As Dakota Access comes online, America’s most pipeline-constrained shale play sees new life

Ian Dundas expects to see far fewer oil trains rumbling across the sprawling farmlands of North Dakota in coming years.

Dundas is the chief executive of Calgary-based Enerplus Corp., one of the first companies to enter the Bakken, an oilfield spanning southern Saskatchewan, North Dakota and Montana. In the absence of available pipeline capacity, companies operating in the region had for years moved oil on an existing rail network in Canada and the United States. As production boomed, producers began investing more in oil-by-rail terminals, paying a premium to get their product to market.

But the completion of the highly contentious Dakota Access pipeline in June, a major oil conduit carrying some 570,000 barrels per day of crude from North Dakota to Illinois, has upended the region’s dependence on rail.

The pipeline has dramatically reduced shipping costs for Bakken companies, bringing overall costs in line with other U.S. shale producers, like those in the highly prolific Permian Basin in Texas and New Mexico.  

“It’s going to be a pretty powerful advantage that we haven’t had for the past six or seven years,” Dundas said in an interview Thursday.

Production in the Bakken began to rocket upward around 2009, growing from roughly 200,000 barrels per day to more than one million bpd in less than five years. The rapid growth did not come alongside an equally fast expansion of pipelines, however, and the pipeline system in the region quickly became congested. By 2014, Bakken producers were shipping around 500,000 barrels per day of crude by rail car, nearly half of the 1.2 million bpd total production.  

Before Dakota Access, about 25 per cent of the oil shipped out of the state travelled by rail. Now that figure is closer to seven per cent, according to recent data. 

The higher availability of pipeline capacity has translated into much lower shipping costs for producers, giving companies more value for every barrel of oil. 

In early 2014, for example, Enerplus was receiving a US$13 per-barrel discount for its oil compared to West Texas Intermediate, a benchmark price for U.S. crude traded in Cushing, Okla. Most of this was tied to higher shipping costs (moving crude by rail costs around US$10-14 per barrel, compared with about US$5-6 on Dakota Access). 

By last year, that total discount had shrunk to US$7, and it’s expected to fall to low as US$3.50 in the second half of 2017, Dundas said.

“These are pretty dramatic moves when you talk about the lower margins that everyone is struggling with in a $50 oil world,” Dundas said.

The Dakota Access pipeline, owned by a consortium of companies led by Dallas-based Energy Transfer Partners, was loudly opposed by environmental groups and First Nations groups living along the proposed route. 

The Sioux First Nation in Standing Rock, a reservation that straddles the North and South Dakota borders, protested the pipeline in a standoff that lasted for months. People were eventually forcibly removed from a site they had used as a staging ground for the protest.
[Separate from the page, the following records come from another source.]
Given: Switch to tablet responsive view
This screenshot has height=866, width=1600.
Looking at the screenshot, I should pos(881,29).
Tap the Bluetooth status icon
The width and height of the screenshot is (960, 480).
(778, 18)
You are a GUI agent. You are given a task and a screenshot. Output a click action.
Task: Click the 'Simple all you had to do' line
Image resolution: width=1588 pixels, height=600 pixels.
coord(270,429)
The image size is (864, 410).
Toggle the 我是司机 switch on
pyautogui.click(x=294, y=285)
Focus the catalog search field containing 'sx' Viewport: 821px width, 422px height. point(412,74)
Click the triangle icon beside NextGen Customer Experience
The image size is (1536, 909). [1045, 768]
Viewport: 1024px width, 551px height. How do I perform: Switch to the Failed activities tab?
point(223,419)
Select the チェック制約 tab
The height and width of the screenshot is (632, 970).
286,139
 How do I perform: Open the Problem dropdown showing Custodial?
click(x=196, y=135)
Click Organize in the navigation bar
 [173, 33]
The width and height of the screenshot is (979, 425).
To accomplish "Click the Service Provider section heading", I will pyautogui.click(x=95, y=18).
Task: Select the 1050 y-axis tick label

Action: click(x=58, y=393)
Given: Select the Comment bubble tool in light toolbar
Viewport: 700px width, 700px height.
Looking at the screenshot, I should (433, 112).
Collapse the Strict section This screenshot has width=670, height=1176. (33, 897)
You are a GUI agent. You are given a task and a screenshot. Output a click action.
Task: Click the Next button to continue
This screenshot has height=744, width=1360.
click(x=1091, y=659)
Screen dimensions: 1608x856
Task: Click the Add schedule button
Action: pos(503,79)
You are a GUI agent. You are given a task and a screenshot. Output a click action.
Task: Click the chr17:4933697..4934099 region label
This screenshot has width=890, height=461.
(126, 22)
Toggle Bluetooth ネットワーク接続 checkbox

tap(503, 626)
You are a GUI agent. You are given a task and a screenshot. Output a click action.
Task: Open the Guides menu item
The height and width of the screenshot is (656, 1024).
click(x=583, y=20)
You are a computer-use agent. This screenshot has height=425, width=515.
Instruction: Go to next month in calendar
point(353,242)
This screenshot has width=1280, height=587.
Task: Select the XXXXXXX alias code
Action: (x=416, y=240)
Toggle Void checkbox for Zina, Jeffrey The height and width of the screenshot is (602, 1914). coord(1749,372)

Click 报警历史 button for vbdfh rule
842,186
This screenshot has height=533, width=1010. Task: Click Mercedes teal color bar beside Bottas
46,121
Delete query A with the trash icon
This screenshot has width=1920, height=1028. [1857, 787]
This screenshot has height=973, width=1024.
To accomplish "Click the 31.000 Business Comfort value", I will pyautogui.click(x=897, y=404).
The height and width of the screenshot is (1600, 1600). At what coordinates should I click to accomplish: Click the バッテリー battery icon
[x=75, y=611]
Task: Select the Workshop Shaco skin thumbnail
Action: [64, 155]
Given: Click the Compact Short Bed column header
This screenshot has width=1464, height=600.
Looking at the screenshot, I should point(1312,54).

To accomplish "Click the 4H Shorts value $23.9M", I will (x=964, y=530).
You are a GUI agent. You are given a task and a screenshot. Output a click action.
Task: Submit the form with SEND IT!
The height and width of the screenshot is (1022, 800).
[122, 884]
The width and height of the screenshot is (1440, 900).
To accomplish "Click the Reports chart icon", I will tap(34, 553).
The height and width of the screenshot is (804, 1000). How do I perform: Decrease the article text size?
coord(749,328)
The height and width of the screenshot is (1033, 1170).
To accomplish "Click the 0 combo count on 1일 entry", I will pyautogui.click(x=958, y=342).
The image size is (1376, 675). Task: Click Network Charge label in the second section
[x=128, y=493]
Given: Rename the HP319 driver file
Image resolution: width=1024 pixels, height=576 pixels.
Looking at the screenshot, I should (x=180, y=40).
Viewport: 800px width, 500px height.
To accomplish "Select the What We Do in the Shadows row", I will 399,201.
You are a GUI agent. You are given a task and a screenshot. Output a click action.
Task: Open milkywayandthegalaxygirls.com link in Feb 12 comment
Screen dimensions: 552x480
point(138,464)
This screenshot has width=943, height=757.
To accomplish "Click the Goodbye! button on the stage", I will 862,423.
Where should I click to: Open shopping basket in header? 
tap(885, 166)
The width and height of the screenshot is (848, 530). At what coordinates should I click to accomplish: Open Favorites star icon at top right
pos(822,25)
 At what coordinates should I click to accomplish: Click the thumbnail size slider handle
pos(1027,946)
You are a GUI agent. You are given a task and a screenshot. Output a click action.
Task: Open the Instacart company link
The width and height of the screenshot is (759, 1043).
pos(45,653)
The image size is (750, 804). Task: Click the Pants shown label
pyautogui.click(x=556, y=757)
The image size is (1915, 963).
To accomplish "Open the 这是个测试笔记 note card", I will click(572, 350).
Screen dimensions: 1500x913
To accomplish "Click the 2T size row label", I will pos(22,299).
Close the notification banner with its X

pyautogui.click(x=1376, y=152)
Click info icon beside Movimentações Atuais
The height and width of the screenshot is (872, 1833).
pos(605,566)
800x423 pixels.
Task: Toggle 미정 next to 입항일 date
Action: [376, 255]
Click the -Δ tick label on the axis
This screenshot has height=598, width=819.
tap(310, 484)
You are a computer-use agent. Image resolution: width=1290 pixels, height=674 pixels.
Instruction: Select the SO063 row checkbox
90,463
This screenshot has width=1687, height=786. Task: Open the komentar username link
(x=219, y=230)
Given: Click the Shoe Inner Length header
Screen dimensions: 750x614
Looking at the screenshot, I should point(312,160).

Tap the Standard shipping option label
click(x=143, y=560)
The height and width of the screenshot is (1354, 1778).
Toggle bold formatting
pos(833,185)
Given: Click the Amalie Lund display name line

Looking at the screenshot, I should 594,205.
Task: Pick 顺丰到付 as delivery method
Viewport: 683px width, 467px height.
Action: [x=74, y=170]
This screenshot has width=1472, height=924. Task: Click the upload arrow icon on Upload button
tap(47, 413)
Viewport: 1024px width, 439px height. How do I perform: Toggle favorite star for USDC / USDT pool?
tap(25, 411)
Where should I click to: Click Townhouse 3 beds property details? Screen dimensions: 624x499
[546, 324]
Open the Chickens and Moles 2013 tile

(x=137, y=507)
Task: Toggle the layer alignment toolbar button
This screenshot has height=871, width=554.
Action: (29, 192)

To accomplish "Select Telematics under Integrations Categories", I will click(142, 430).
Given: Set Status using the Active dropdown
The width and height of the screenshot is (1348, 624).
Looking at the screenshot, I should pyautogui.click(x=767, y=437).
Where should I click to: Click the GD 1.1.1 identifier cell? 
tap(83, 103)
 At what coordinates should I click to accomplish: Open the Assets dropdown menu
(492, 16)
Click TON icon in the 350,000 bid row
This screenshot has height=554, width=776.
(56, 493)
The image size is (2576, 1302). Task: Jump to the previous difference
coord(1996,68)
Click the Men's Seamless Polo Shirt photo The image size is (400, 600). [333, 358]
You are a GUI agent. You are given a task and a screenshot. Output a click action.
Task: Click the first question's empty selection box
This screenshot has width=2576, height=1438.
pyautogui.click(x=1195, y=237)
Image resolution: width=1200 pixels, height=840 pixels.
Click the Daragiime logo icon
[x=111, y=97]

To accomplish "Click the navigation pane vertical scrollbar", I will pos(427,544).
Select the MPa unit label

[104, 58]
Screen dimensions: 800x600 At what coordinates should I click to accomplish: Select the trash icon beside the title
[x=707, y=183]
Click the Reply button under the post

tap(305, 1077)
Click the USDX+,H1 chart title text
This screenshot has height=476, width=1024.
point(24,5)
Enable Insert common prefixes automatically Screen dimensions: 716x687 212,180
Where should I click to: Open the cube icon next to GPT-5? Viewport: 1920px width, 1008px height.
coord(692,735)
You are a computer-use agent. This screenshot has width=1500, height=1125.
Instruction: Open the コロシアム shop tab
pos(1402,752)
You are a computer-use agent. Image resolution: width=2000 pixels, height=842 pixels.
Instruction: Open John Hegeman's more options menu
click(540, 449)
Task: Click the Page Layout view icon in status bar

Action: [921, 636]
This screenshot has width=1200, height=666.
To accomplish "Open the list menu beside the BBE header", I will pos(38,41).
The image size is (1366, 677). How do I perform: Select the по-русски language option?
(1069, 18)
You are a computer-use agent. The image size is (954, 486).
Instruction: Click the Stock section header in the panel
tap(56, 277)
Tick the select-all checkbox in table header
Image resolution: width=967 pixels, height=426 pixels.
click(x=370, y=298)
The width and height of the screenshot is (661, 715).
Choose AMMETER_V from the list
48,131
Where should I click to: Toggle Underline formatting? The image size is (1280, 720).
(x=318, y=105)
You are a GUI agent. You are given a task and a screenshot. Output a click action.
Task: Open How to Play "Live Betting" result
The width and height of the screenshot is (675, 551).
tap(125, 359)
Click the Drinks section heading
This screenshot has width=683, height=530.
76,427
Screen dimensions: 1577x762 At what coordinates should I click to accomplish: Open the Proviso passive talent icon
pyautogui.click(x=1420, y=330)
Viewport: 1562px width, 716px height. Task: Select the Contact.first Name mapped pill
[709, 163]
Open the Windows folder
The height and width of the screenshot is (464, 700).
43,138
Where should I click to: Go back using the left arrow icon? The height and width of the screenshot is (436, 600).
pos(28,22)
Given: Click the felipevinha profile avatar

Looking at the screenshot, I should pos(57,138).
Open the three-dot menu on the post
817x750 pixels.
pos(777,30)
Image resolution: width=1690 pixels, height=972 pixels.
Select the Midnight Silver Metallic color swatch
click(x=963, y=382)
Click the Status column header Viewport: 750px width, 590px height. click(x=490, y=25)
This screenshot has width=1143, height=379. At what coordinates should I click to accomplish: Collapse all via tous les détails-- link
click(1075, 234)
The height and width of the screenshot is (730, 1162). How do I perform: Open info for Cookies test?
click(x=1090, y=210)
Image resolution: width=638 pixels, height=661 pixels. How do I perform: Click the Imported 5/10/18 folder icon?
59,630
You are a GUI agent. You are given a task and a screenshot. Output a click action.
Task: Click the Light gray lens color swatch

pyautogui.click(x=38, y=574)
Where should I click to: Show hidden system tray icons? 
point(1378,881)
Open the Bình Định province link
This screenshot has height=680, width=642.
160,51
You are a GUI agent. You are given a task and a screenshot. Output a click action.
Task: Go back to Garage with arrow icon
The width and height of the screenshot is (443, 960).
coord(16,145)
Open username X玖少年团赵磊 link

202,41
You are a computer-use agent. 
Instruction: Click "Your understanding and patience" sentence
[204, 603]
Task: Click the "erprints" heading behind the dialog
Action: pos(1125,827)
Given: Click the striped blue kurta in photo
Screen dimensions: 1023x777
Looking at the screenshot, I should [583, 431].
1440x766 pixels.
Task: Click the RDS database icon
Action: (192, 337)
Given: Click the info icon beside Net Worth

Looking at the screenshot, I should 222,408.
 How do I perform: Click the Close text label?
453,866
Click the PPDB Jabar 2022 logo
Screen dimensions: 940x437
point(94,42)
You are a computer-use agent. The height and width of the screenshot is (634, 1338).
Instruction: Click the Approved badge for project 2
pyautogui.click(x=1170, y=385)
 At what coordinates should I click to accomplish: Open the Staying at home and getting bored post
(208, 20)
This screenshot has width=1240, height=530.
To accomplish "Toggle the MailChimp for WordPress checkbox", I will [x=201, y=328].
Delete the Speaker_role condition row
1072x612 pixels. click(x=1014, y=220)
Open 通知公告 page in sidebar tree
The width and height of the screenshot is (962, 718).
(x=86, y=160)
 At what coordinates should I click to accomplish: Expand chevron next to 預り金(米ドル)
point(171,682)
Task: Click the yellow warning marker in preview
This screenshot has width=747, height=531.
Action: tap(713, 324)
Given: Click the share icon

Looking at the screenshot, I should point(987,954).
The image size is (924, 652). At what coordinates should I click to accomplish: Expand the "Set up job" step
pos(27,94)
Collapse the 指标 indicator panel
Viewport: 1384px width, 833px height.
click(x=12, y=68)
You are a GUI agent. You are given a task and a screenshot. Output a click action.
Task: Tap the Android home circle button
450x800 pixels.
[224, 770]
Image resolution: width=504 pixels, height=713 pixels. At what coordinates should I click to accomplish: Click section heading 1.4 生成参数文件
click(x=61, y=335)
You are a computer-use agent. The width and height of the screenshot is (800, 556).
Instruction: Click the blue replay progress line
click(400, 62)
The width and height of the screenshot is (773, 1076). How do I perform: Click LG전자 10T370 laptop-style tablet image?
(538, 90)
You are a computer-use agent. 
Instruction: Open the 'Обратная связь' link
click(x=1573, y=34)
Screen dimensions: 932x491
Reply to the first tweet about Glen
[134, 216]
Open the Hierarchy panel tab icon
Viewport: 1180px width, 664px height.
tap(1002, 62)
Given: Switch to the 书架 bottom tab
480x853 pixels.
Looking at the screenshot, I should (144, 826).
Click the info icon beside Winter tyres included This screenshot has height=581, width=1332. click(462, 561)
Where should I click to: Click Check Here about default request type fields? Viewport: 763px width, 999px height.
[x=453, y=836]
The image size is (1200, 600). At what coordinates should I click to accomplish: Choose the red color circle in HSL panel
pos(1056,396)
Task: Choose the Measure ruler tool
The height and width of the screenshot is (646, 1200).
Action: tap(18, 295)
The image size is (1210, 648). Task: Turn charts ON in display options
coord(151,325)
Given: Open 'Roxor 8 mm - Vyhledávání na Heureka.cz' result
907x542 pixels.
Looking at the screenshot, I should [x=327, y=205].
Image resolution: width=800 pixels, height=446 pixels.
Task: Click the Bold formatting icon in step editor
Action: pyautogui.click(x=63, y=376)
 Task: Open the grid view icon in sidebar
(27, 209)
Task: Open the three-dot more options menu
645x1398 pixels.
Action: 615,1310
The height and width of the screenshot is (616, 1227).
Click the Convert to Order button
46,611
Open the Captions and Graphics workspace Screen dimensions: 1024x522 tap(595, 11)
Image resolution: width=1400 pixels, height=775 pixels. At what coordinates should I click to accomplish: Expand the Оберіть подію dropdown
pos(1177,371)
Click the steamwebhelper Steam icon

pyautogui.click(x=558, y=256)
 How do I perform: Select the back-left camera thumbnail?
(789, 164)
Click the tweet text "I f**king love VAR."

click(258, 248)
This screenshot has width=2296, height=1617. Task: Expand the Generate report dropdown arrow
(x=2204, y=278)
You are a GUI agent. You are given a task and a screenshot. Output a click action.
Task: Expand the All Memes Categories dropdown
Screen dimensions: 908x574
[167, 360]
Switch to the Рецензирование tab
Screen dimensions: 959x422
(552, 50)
Although the pipeline has been in service for months, the same opposition groups are now trying to get the pipeline shut down due to allegations the consortium had removed too many trees and improperly handled some soil during construction.

In June, a federal judge seemed to question the validity of Dakota Access’s approval based on the alleged infractions, saying the consortium’s study didn’t fully address environmental risks caused by potential spills. U.S. Army Corps of Engineers, who carried out the initial environmental review, has been asked to compile a new report.

Observers don’t expect the project will be shut down due to the decision. 

“I think that would be very, very unlikely,” said Patrick O’Rourke, an analyst with AltaCorp Capital in Calgary. “I can’t think of a situation has come online, started flowing, and then had to cease operations.”

On Thursday, the North Dakota Public Service Commission delayed hearings on whether the company violated state rules.

Bakken producers are nonetheless relieved to improve their margins amid persistently low oil prices. Analysts say Bakken producers tend to have slightly higher break-even prices than Permian producers, though Dakota Access will make many producers competitive in the low US$40-range.

“A lot of us are thinking you have to live in this kind of range-bound world, and that means you have to keep your costs low,” Dundas said.

“Oil-by-rail as a concept is unique. It’s really quite inefficient, but it has definitely served a role during more robust oil prices, where you are able to layer on that extra cost. And that is what propelled all of this extra growth in North Dakota.”